LE PROFIT CONTRE LA SANTÉ
Hold-up sur le médicament
La panique suscitée en mars et avril 2003 par l’émergence, en Chine, du syndrome respiratoire aigu sévère (SRAS) n’a pas d’équivalent historique. Mais, si l’humanité craint les nouvelles épidémies, les dizaines de millions de morts, évitables, du sida ou de maladies plus communes ne mobilisent guère. Au moment où les regards étaient braqués sur la crise du SRAS, Haïti connaissait, dans la plus parfaite indifférence de la presse internationale, la plus grave crise sanitaire, résultat des jeux douteux de l’administration américaine sur l’octroi de prêts destinés aux infrastructures de santé et d’eau potable. Le renforcement mondial du système des brevets, censés financer la recherche pharmaceutique, aboutit de fait à interdire l’accès aux médicaments des pauvres, ceux qui en auraient le plus besoin... L’inégalité face à la santé est probablement la plus insupportable des injustices. Car, si ce monde sait partager les maladies, il ne partage toujours pas les traitements.
Par GERMÁN VELÁSQUEZ
Coordinateur du Programme d’action sur l’accès aux médicaments des pays en développement au sein de l’Organisation mondiale de la santé (OMS), à Genève. Les opinions exprimées par l’auteur dans cet article n’engagent pas l’OMS.
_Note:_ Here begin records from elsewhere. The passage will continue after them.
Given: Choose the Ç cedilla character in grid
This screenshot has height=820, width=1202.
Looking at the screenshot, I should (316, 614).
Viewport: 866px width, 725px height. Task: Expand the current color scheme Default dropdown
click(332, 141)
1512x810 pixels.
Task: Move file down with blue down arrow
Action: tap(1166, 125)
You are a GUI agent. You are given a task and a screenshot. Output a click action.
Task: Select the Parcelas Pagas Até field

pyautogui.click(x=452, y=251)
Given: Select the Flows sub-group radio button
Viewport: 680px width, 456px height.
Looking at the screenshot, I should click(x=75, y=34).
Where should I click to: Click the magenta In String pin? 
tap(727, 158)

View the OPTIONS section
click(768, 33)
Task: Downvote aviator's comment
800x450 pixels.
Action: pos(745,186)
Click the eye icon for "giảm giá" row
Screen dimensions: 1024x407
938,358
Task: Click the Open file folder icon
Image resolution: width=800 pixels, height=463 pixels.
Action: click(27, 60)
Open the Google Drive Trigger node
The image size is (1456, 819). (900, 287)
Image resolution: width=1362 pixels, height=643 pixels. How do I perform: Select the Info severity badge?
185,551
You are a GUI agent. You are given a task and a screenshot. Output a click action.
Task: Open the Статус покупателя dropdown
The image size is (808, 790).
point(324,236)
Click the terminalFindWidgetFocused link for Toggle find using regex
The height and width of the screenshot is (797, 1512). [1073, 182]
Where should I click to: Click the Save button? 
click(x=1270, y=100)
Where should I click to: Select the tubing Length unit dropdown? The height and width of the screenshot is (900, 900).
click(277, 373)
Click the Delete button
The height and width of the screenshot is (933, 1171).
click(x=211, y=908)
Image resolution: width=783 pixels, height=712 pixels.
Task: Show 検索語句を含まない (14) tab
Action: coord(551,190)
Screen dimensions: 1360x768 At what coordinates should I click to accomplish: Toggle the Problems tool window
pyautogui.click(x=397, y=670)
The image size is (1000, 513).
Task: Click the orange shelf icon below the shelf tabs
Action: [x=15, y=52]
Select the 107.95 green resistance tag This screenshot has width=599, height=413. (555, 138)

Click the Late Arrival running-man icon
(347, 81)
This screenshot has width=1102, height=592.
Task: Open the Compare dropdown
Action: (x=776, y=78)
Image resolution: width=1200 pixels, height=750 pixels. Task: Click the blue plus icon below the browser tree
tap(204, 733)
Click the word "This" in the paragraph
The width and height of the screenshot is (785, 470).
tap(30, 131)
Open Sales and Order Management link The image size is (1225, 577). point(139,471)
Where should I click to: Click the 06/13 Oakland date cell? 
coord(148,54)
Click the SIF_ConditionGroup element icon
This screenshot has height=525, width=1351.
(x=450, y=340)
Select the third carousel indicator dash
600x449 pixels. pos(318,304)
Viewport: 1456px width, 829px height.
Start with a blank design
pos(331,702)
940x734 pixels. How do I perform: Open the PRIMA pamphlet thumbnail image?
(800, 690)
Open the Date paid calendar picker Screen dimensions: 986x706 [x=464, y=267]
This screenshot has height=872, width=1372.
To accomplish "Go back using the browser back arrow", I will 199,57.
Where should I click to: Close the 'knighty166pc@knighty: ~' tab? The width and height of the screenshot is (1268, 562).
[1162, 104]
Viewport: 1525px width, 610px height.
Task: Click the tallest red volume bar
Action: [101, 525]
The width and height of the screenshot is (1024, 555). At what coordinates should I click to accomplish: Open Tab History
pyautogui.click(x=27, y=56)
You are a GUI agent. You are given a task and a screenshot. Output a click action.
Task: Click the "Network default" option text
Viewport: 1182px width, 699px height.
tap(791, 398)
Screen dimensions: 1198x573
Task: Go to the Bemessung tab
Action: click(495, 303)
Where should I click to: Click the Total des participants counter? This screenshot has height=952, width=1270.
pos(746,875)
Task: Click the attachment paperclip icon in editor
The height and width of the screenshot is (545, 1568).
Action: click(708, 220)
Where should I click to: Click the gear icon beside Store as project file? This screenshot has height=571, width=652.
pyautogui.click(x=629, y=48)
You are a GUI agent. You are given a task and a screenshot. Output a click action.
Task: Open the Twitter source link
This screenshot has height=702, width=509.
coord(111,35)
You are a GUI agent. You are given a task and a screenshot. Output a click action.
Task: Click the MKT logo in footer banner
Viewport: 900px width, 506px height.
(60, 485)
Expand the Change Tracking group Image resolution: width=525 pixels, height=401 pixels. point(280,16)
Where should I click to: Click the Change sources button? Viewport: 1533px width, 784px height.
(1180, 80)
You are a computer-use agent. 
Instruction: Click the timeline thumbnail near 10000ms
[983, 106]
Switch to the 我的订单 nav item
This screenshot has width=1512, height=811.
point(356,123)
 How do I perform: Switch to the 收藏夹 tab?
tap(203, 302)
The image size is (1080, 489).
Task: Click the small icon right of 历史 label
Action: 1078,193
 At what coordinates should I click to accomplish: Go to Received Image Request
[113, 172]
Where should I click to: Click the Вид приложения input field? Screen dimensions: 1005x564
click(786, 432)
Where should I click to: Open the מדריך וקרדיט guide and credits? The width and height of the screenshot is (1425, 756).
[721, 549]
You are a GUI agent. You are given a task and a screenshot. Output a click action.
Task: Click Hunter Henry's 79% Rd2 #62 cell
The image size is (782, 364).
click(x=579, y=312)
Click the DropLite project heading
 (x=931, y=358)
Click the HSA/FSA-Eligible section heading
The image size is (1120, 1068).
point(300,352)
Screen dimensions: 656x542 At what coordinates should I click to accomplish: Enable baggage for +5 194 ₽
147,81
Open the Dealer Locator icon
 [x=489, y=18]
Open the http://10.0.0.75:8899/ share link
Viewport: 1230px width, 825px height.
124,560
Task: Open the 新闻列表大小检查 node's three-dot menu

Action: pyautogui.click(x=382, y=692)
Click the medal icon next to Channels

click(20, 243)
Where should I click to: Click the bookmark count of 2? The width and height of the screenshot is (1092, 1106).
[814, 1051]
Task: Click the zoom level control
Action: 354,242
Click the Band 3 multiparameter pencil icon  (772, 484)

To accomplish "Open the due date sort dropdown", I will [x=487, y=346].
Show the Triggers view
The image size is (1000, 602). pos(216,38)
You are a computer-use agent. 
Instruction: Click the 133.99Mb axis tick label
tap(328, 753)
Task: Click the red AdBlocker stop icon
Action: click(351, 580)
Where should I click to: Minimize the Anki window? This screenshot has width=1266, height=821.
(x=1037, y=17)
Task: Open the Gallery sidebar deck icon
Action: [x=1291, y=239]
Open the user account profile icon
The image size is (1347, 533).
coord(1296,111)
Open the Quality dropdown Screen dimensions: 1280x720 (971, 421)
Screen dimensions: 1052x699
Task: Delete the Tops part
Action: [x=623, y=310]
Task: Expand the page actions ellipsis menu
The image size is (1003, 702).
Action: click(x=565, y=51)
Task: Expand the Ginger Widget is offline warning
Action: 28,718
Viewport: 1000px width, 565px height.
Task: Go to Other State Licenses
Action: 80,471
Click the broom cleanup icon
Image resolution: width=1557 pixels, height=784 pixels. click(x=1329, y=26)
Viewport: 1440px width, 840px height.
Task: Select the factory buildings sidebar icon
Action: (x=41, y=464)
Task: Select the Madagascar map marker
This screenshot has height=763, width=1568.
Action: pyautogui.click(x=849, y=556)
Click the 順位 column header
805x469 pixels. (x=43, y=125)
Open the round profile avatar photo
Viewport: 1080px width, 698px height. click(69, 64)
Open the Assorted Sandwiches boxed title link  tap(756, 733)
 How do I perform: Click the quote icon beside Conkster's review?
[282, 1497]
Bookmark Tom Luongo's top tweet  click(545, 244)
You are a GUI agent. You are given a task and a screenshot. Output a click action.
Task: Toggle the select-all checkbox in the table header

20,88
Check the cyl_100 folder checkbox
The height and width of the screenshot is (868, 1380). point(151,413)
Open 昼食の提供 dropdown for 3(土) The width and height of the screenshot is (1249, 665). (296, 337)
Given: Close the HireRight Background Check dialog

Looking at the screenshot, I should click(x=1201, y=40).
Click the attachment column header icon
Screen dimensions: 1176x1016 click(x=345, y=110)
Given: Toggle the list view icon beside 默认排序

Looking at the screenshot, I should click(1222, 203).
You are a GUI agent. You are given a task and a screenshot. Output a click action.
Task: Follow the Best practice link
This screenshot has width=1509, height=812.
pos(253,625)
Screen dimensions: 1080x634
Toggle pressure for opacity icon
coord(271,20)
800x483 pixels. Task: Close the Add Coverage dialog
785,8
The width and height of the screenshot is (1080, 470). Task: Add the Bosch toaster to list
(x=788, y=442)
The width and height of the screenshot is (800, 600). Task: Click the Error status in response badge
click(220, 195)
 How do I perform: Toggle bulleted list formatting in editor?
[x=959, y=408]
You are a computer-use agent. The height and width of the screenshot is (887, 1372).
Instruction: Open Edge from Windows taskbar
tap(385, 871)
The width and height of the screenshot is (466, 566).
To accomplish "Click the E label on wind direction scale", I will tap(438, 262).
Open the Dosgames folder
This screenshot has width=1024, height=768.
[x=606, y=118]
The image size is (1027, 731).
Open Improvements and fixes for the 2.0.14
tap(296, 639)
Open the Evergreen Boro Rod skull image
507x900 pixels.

Le problème du coût des médicaments, d’une acuité urgente pour les pays en voie de développement, risque d’affecter toute la planète au cours des dix à vingt prochaines années. Même les pays industrialisés, où les populations, habituées depuis presque cinquante ans à accéder systématiquement et gratuitement aux médicaments nécessaires, pourraient voir ce droit se réduire comme peau de chagrin.
Jusqu’à quel point, en effet, les systèmes de santé des pays industrialisés pourront-ils continuer à supporter l’augmentation des coûts de remboursement face à l’arrivée, par exemple, de nouveaux médicaments contre les maladies cardio-vasculaires ou le cancer ? Sans même parler des traitements qui seront développés et brevetés sur la base de la recherche sur le génome humain - pourtant menée grâce à des fonds publics (1) - ni des thérapies liées au vieillissement...
Aux Etats-Unis, les experts des programmes publics de soins aux personnes âgées (Medicare) et aux démunis (Medicaid) estiment que les dépenses nationales de santé passeront de 1 400 milliards de dollars en 2001 à 2 800 milliards de dollars en 2011 (2).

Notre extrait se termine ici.